In the government market, the 30-year bond ended down more than 3/4 point to yield 7.82% after the dollar dropped against the German mark and other currencies.

"The Street's attitude is they just want to buy against orders; nobody wants to take any risk in the last couple of days" of the year, a municipal trader said. Activity was quiet overall, though it picked up a bit later in the day, a second trader said.

In debt futures, the March municipal contract was down 22/32 to settle at 85 11/32. Yesterday's March MOB spread was negative 461, compared with negative 468 on Tuesday.

Despite the broader market's general quiet, inquiries were brisk at one New York retail shop yesterday.

"The Street may be quiet, but anybody doing retail individual swapping is probably pretty busy," a trader there said. Investors also appeared to be to preparing for the cash they will be receiving in January, she said.

"We're swapping and getting new cash," she said. "I would say fifty-fifty."

A trader at another firm judged 1994 the heaviest year for tax swaps in 10 years. While many investors had gains in real estate and stocks, "they had losses in munis, so it was a nice way to offset those gains," he said.

Anything those investors bought in the municipal market in roughly the past 18 months was down about 10% to 15% in value, the trader said.

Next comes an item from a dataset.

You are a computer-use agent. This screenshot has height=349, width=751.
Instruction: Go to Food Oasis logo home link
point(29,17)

He said he has been doing tax swaps since mid-September, and for the past month, that's all he has been doing.

"So I am swapped out, but we got the job done," he said.

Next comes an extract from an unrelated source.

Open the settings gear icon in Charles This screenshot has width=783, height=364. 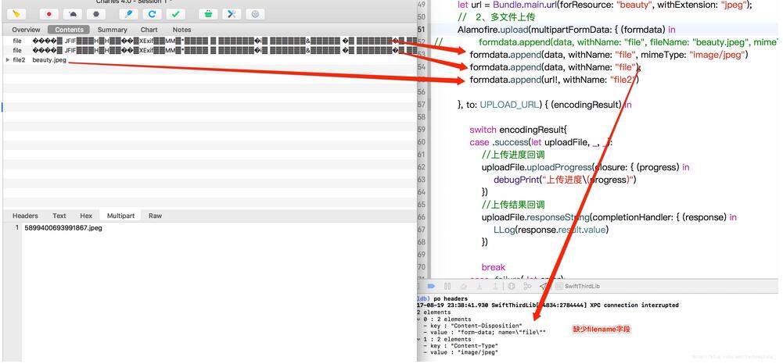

In yesterday's government market, the 30-year bond was off only marginally until the dollar's troubles hit, according to Michael P. Carey, U.S. economist at MFR Inc.

The dollar was changing hands at 1.5436 German marks in late New York trading, off a high of 1.5790 and a low of 1.5412, Carey said.

"We were down about two ticks for most of the day, and then when that happened, boom, we dropped and we're down 14 ticks," he said. The bond added losses as the day wore on for technical reasons, Carey said.

While some were blaming the recently devalued Mexican peso, the reason for the dollar's drop remained unclear, the economist said.

Turning to new issues, a $110 million competitive offering is listed for a week from today by the Texas A&M University System. Day-to-day issues aside, the only negotiated deal scheduled is the Chicago Public Building Commission's $13.5 million offering, set for the week of Jan. 9.

The 30-day visible supply of municipal bonds totaled $1.12 billion, up $94.6 million from Tuesday. That comprises $665.4 million of competitive bonds, up $108.2 million from Tuesday, and $450.5 million of negotiated bonds, down $13.6 million.

Standard & Poor's Corp.'s Blue List of municipal bonds was down $61.2 million, to $1.75 billion.